I’m going to try to post more stuff about unique ways that you can use the apps on the site to increase your knowledge of what’s going on in the NFL each week, and while the title of this post would also make a great team name for a RotoViz golf team, when you see “RotoViz Hacks” in a post headline you can take that to mean it will show you some way to use the apps.
Today I’ll use the Screener app to get a picture of total fantasy work available to a team’s running back position. Let’s start with the Screener settings that I’m going to use. Here’s a screenshot where I’ve highlighted the key things to pay attention to when constructing this query. First, I’ve set the Seasons Slider at 2016, so I don’t have to look at past season results. Then I deleted three positions from the Display Positions box, so all I’m left with is RB. This is important because I’m going to look at the team level, so I don’t want QB runs muddying the water. Then in the Display Variables box I’ve specified that I want ruEP and reEP. Those stand for Rushing Expected Points, and Receiving Expected Points. You can think of Expected Points as being like Carries Plus, or Targets Plus. They reflect opportunity, but adjusted for game situation. A carry from the 1 yard line is worth more fantasy points than a carry from the 50 yard line.
Then I click “Search the Database” and the output is displayed at the bottom of the app. In this case I want to look at Team Level, so I click that tab. The other important thing that I can do now is to download the data. The Screener has a lot of functionality, but sometimes you’ll want to get the data into Excel so you can work on it.

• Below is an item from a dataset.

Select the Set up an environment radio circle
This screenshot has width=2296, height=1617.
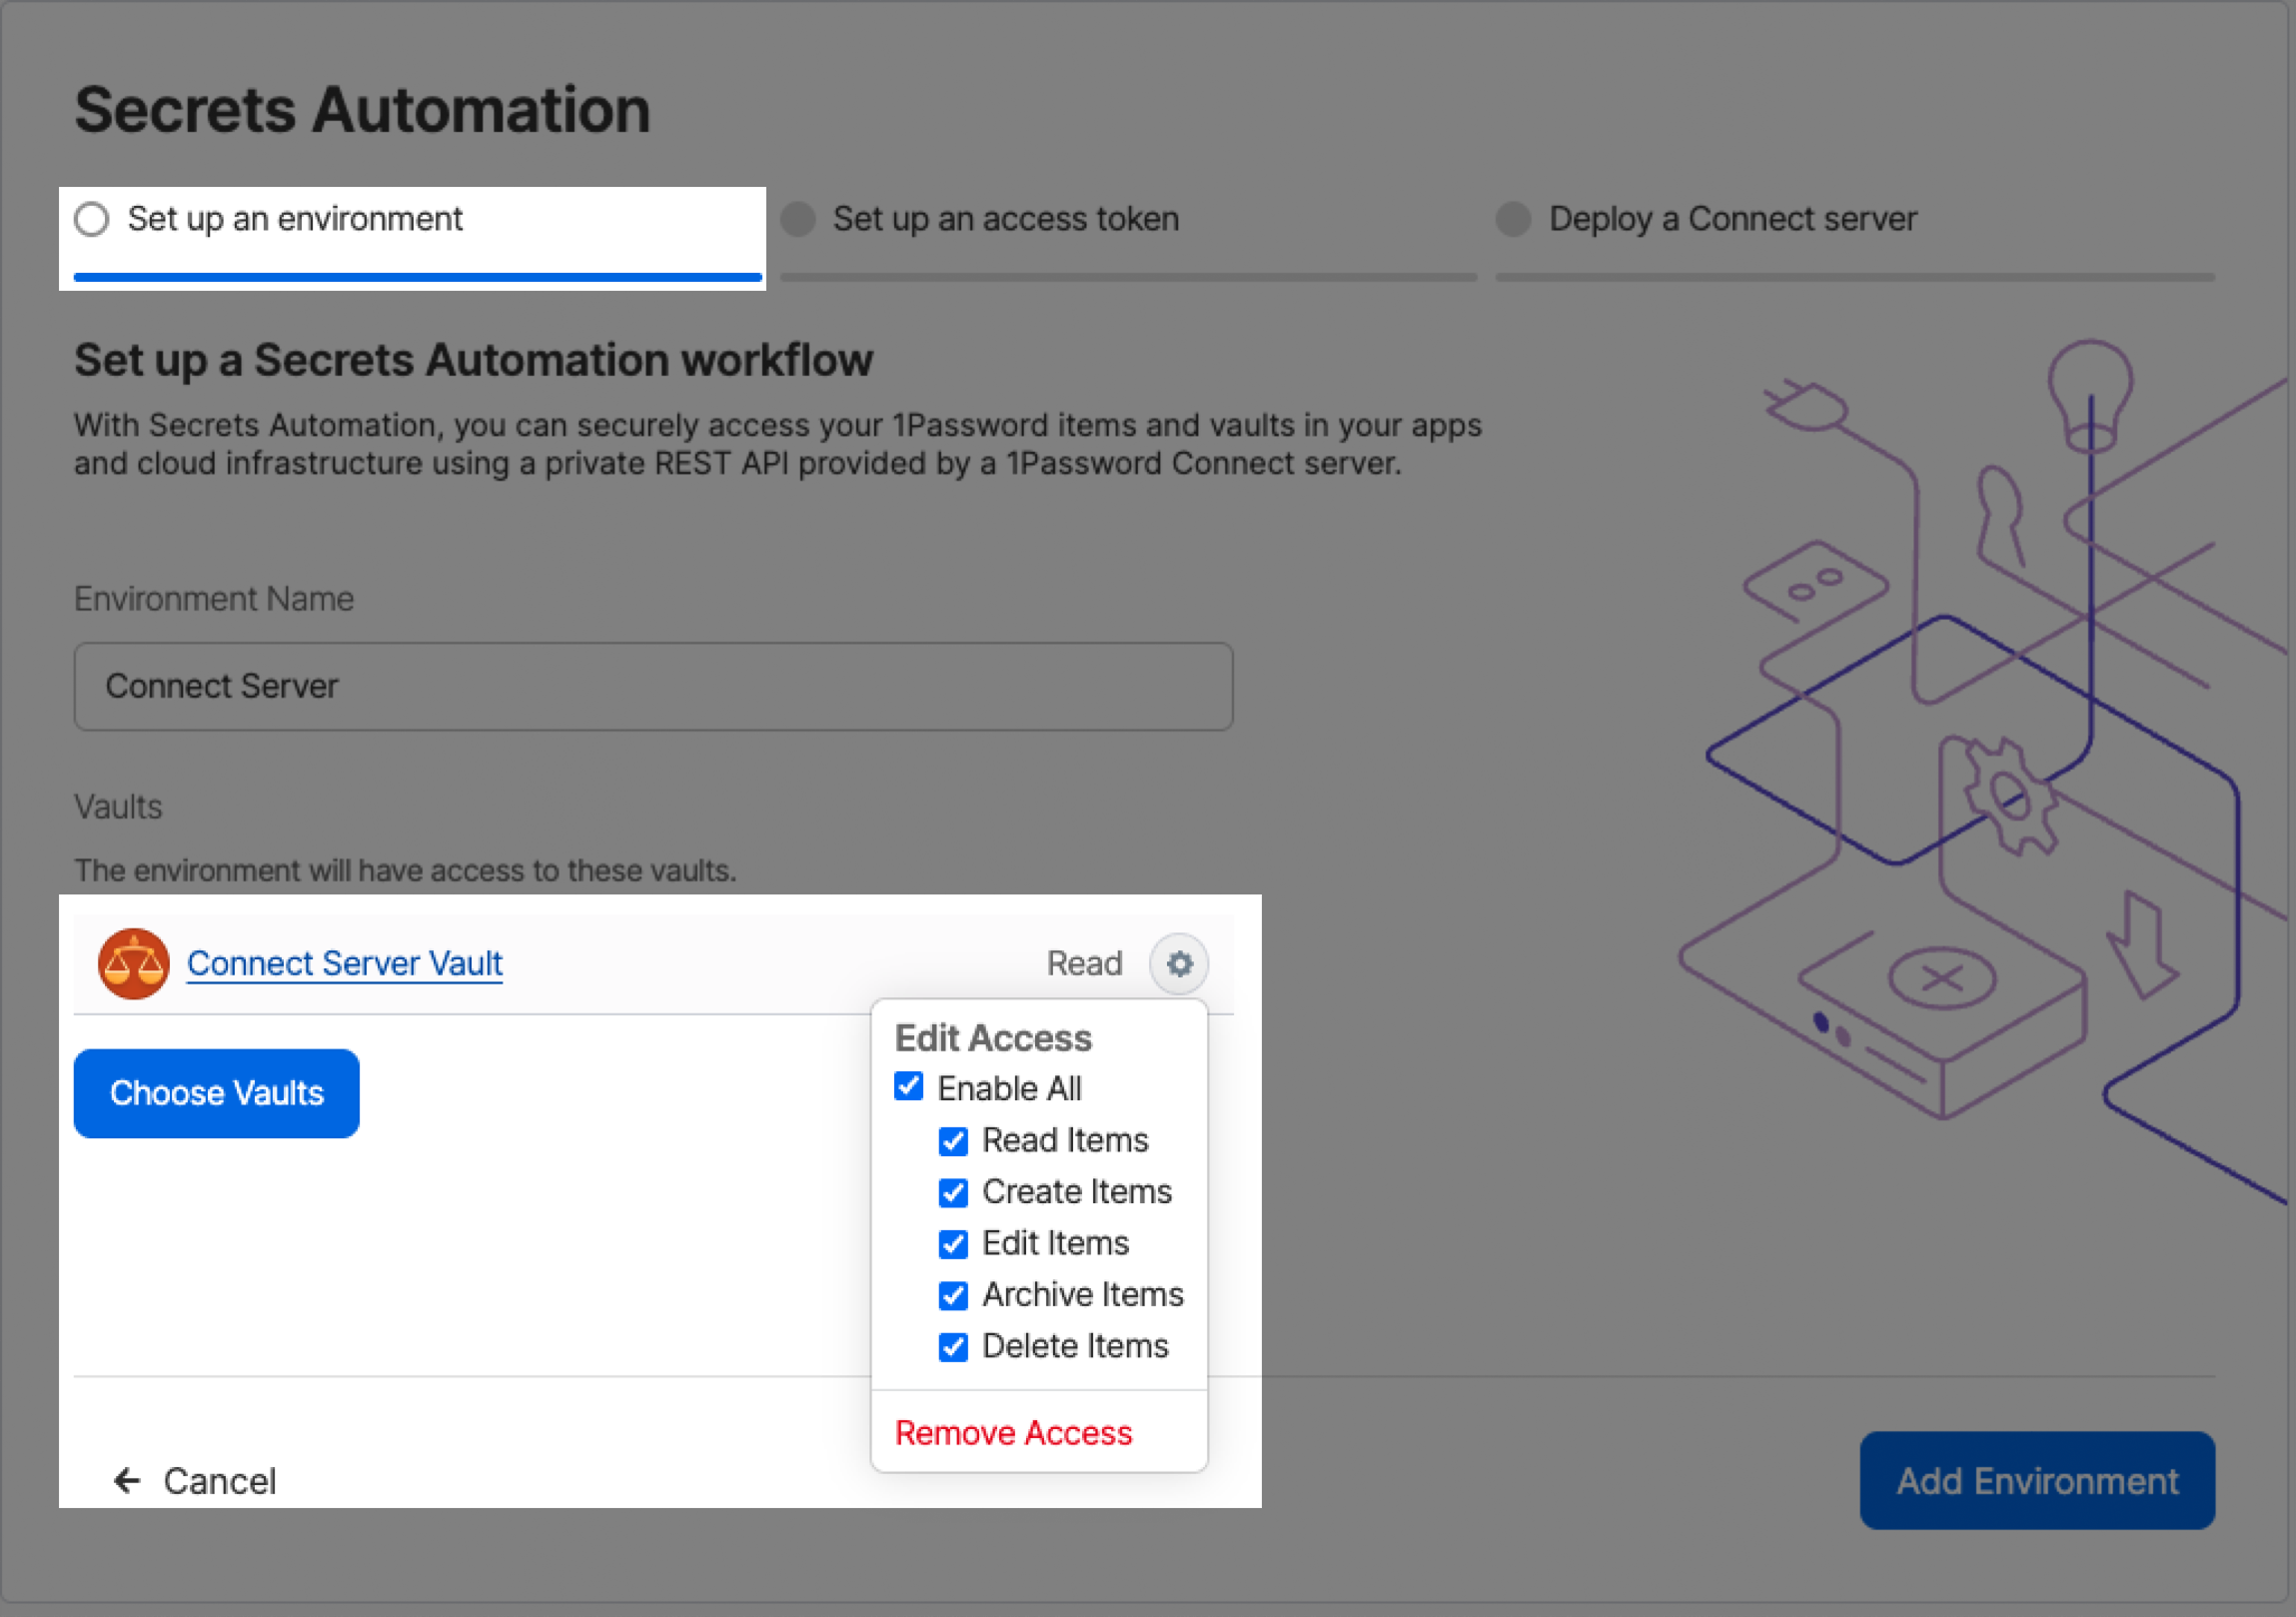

Once I download the data I just need to add ruEP and reEP columns together to get total fantasy opportunity for a team. The resulting table is at the bottom of this post. Note that in the column headers the characters “Q1” are appended to the variable name. That just means it’s from the first query in the app. If you wanted to run one query for Week 1, and another for Week 2, you could do that and still look at the results side by side. The second query would have Q2 appended to the variable names.
There are a few things that you can see from this table, like the sky high potential that Melvin Gordon might now have as the lead back in SD. They have the third most total EP. You can also see that MIA is once again near the bottom of the league in RB opportunity. Between their low total opportunity and the muddy situation there, it’s definitely possible that FAAB money spent on Kenyan Drake or Isaiah Pead could be wasted. I was somewhat excited to see that Ka’Deem Carey was eating into Jeremy Langford’s role during MNF (I have Langford on three teams, but every single one of my Zero RB teams could benefit if I’m able to snag an under the radar guy who takes a lead spot in his backfield). However, the Bears are also low in total EP. If you add in that they’ll likely have a backup QB and they also have a muddy depth chart, any FAAB money spent on Carey could also be wasted.
EP is backward looking and it’s just an approximation of the amount of fantasy points available on average for the plays that a team ran. But it is a good way to quickly come to an understanding about how much work is available. This is just one way you can use the Screener to quickly understand what’s happening in the NFL.